Protective effect of atorvastatin on oxidative stress in streptozotocin-induced diabetic rats independently their lipid-lowering effects.

In the present study, we investigate the effects of atorvastatin on the lipid profile, oxidative stress, and liver enzyme markers, and its protective activity against diabetic complications, in streptozotocin (STZ)-induced diabetic rats. Fasting blood glucose (FBG), triglyceride (TG), total cholesterol (TC), and high-density lipoprotein (HDL) levels, as well as alanine aminotransferase (ALT) and aspartate aminotransferase (AST) enzyme activities, were measured 7 weeks after the administration of STZ and atorvastatin.
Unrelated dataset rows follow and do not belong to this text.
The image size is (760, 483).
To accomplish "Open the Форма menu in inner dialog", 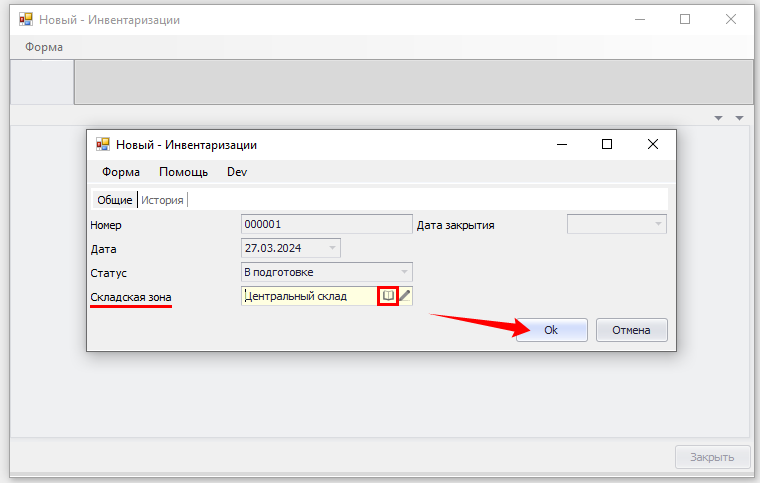I will click(121, 172).
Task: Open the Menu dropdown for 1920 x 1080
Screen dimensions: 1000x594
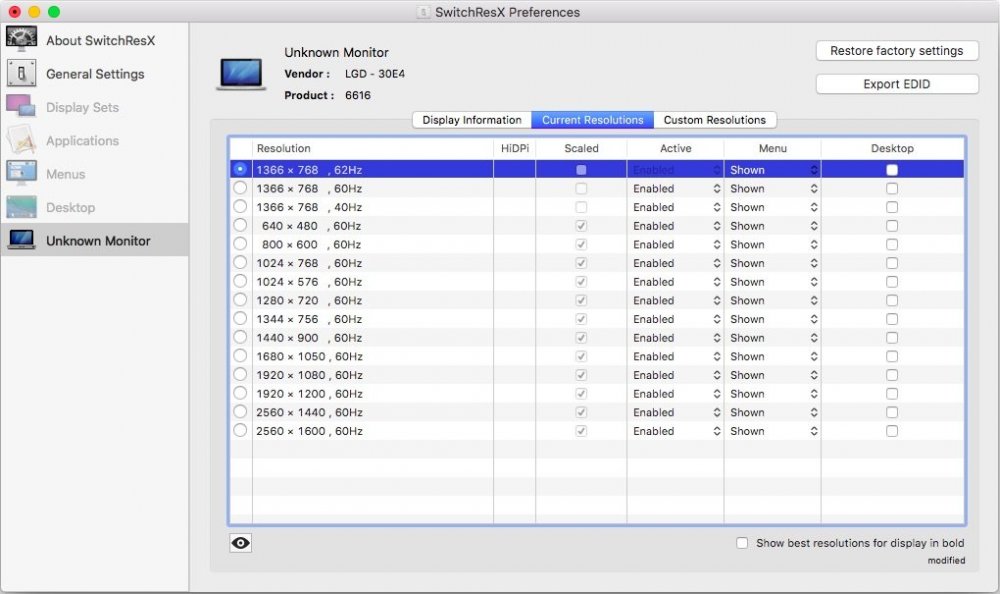Action: 772,375
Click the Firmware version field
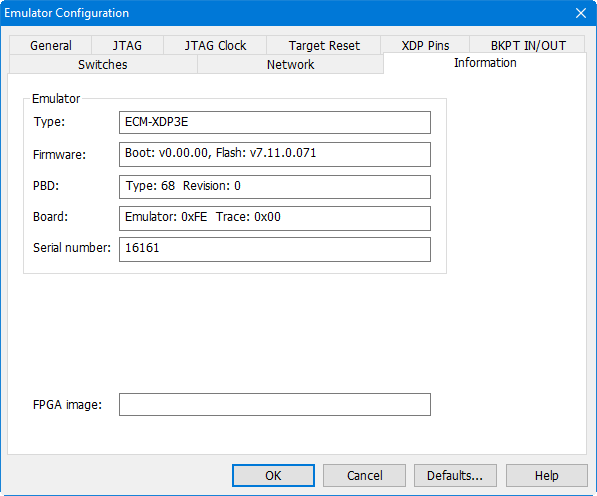Screen dimensions: 597x496 tap(275, 155)
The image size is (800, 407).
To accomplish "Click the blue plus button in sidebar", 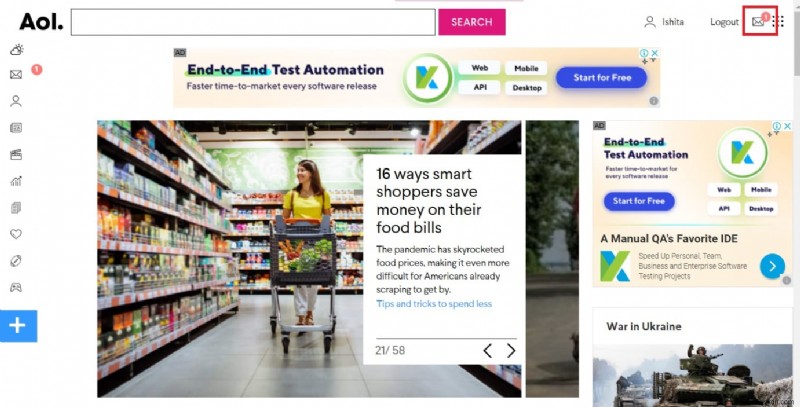I will coord(18,325).
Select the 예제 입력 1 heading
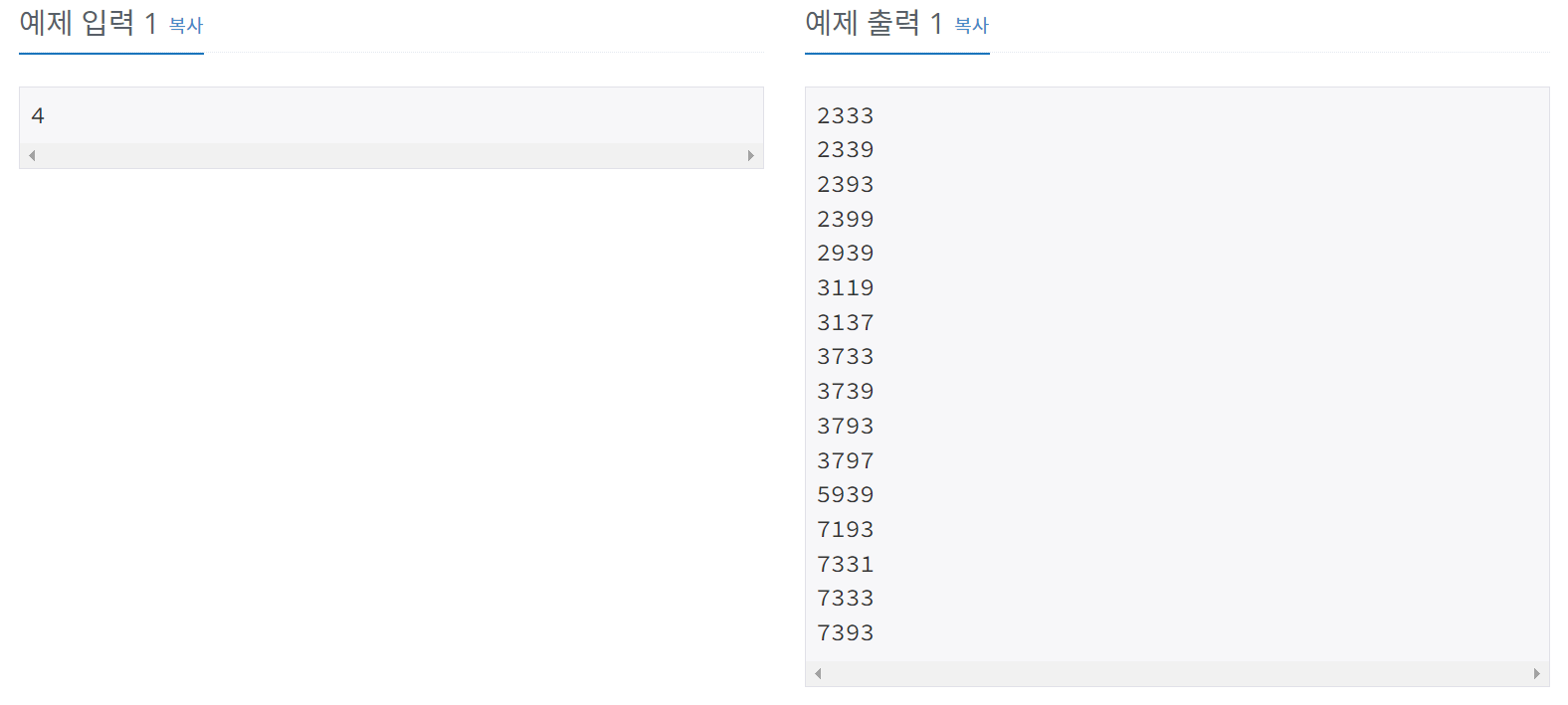This screenshot has height=705, width=1568. pos(89,23)
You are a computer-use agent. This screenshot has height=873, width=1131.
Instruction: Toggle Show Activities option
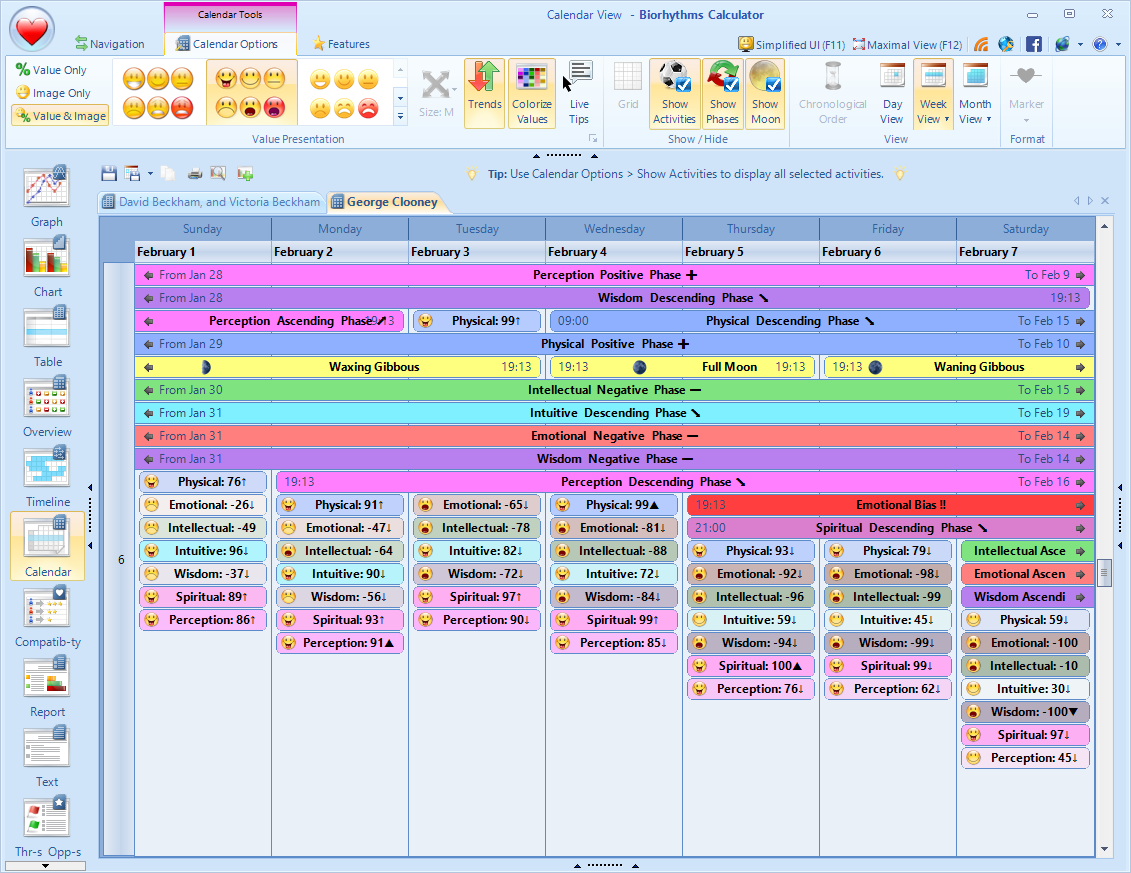tap(674, 94)
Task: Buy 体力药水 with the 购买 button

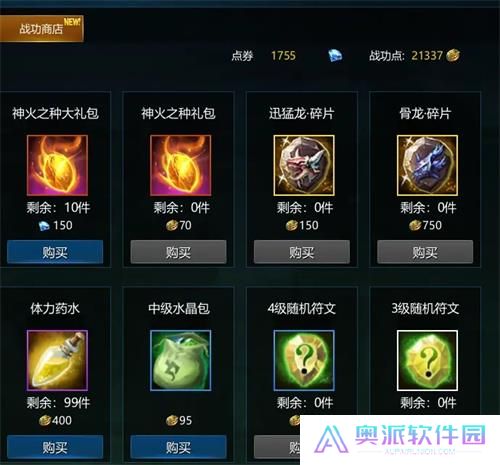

Thiobarbituric acid reactive substances (TBARS), non-protein associated sulfhydryl (NP-SH), total sulfhydryl (T-SH), and nitric oxide (NO) levels were measured to evaluate oxidative stress. Atorvastatin was found to inhibit ALT and AST activities and to reduce FBG levels in rats with STZ-induced diabetes. Moreover, atorvastatin treatment significantly reduced lipid peroxidation in kidney, heart, and eye tissues (P < 0.001, for all), and resulted in a significant increase in NP-SH levels in brain tissues (P < 0.001). Total NO and nitrate levels increased significantly after atorvastatin treatment (P < 0.01). Our results revealed that atorvastatin has a protective effect against STZ-induced oxidative damage by reducing TBARS levels and increasing NP-SH levels, has a hepatoprotective effect by decreasing ALT and AST activities. It also shows the antihyperglycemic activity by lowering FBG levels.